▼

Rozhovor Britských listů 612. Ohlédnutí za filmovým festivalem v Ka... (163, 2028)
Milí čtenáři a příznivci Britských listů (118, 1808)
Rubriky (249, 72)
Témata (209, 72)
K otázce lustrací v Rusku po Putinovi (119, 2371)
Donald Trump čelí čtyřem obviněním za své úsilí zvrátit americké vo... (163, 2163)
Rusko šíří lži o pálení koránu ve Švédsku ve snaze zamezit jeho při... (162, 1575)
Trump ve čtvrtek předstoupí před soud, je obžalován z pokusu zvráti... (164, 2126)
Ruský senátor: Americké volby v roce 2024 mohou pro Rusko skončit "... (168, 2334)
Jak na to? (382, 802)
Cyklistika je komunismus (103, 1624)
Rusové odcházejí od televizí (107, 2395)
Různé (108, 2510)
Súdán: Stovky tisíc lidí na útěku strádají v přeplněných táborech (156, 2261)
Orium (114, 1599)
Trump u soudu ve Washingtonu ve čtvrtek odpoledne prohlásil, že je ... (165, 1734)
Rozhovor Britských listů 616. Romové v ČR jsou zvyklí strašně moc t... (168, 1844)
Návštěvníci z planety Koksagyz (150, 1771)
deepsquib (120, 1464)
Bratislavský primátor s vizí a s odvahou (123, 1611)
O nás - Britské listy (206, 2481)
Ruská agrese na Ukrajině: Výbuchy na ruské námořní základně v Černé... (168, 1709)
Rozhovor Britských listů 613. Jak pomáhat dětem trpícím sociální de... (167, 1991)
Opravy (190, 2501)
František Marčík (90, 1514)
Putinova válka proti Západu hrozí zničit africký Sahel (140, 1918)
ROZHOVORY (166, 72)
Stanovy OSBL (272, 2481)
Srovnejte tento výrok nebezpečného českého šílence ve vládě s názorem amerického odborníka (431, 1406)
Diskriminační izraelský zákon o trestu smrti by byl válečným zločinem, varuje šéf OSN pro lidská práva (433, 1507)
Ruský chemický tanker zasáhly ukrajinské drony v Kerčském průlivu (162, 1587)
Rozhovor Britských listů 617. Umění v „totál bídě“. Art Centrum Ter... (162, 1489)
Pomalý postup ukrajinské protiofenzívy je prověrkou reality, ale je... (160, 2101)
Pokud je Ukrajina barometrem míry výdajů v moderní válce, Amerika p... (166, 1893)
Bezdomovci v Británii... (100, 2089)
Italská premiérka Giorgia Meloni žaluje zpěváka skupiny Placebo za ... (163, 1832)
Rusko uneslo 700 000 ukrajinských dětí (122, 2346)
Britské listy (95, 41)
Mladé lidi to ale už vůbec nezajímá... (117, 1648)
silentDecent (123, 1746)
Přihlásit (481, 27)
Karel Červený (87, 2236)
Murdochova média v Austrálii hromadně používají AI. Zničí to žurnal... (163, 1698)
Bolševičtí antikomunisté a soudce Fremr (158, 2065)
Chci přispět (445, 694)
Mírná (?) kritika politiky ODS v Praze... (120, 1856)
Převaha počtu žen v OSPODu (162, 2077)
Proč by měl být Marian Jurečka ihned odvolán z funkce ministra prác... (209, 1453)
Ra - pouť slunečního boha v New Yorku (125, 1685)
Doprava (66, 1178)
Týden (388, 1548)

▲

__Task description__: Shift the coordinates in the items above by 12. Rewrite everything from the first item down to the line containing "Rozhovor Britských listů 613.", both included, with each item's text kept and 12 added to both numbers of every coordinate pair.

__Correct response__:
Rozhovor Britských listů 612. Ohlédnutí za filmovým festivalem v Ka... (175, 2040)
Milí čtenáři a příznivci Britských listů (130, 1820)
Rubriky (261, 84)
Témata (221, 84)
K otázce lustrací v Rusku po Putinovi (131, 2383)
Donald Trump čelí čtyřem obviněním za své úsilí zvrátit americké vo... (175, 2175)
Rusko šíří lži o pálení koránu ve Švédsku ve snaze zamezit jeho při... (174, 1587)
Trump ve čtvrtek předstoupí před soud, je obžalován z pokusu zvráti... (176, 2138)
Ruský senátor: Americké volby v roce 2024 mohou pro Rusko skončit "... (180, 2346)
Jak na to? (394, 814)
Cyklistika je komunismus (115, 1636)
Rusové odcházejí od televizí (119, 2407)
Různé (120, 2522)
Súdán: Stovky tisíc lidí na útěku strádají v přeplněných táborech (168, 2273)
Orium (126, 1611)
Trump u soudu ve Washingtonu ve čtvrtek odpoledne prohlásil, že je ... (177, 1746)
Rozhovor Britských listů 616. Romové v ČR jsou zvyklí strašně moc t... (180, 1856)
Návštěvníci z planety Koksagyz (162, 1783)
deepsquib (132, 1476)
Bratislavský primátor s vizí a s odvahou (135, 1623)
O nás - Britské listy (218, 2493)
Ruská agrese na Ukrajině: Výbuchy na ruské námořní základně v Černé... (180, 1721)
Rozhovor Britských listů 613. Jak pomáhat dětem trpícím sociální de... (179, 2003)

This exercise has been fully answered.